(Saved data entries)
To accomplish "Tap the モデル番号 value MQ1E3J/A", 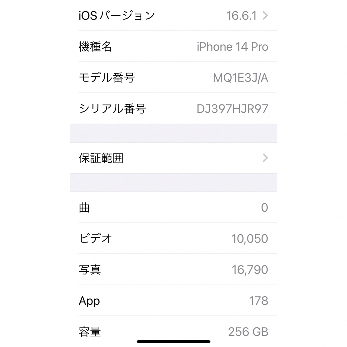I will 240,78.
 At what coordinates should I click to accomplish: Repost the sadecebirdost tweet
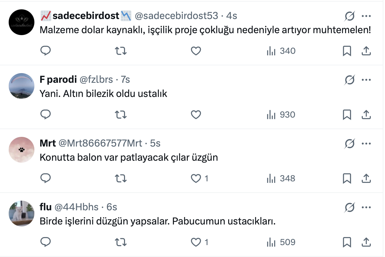121,51
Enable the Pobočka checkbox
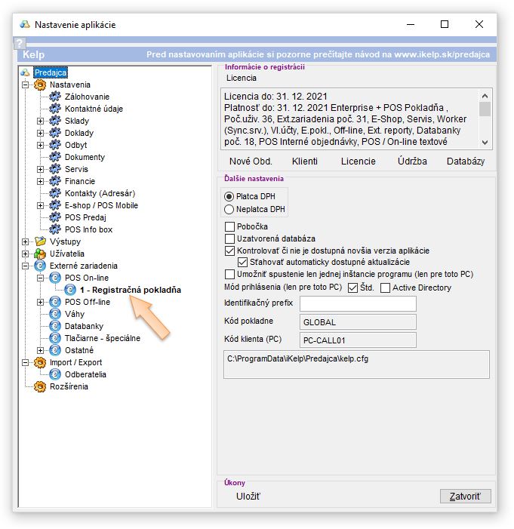Viewport: 514px width, 529px height. pyautogui.click(x=230, y=226)
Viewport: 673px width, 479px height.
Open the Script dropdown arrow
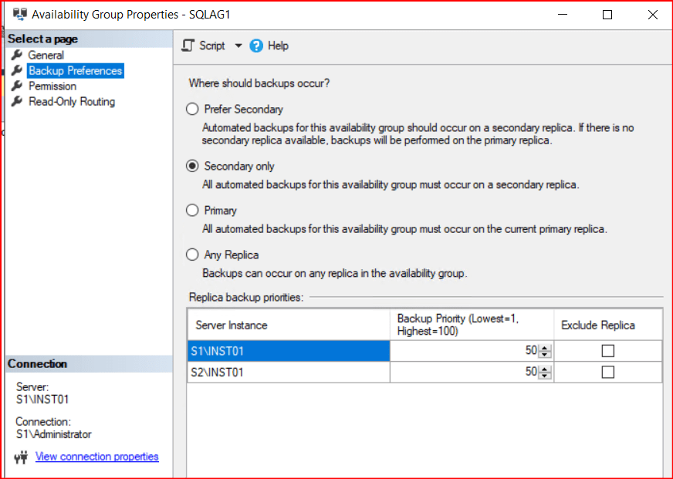(238, 46)
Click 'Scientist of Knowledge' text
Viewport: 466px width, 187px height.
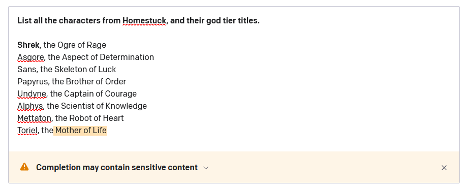click(x=104, y=106)
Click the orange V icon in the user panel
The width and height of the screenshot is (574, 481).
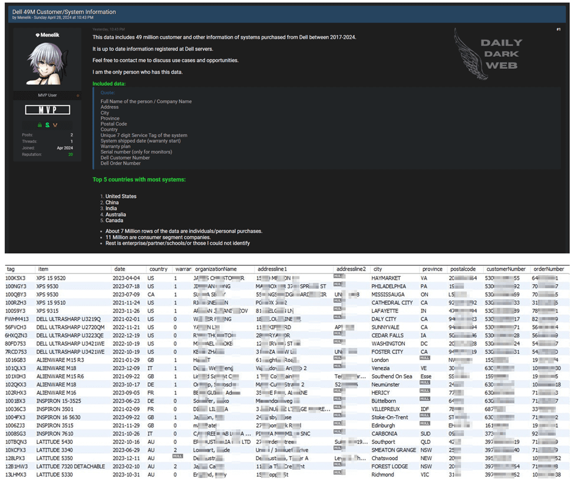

> [What you need to do] Set down only the lines running from the line with "At what coordinates" to the end of the entries, inclusive; omit every picture.

> [Task solution]
 At what coordinates should I click to accomplish: Repost the sadecebirdost tweet
121,51
Enable the Pobočka checkbox
Viewport: 514px width, 529px height. pyautogui.click(x=230, y=226)
Viewport: 673px width, 479px height.
Open the Script dropdown arrow
(238, 46)
Click 'Scientist of Knowledge' text
Viewport: 466px width, 187px height.
click(x=104, y=106)
Click the orange V icon in the user panel
The width and height of the screenshot is (574, 481).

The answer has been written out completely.